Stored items

▽

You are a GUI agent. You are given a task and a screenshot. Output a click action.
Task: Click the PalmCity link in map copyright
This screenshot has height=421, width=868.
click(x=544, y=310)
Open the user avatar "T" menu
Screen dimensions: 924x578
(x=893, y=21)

△

■ Exercise objective
Take each record above and return it verbatim.

■ Solution to the exercise
You are a GUI agent. You are given a task and a screenshot. Output a click action.
Task: Click the PalmCity link in map copyright
This screenshot has height=421, width=868.
click(x=544, y=310)
Open the user avatar "T" menu
Screen dimensions: 924x578
(x=893, y=21)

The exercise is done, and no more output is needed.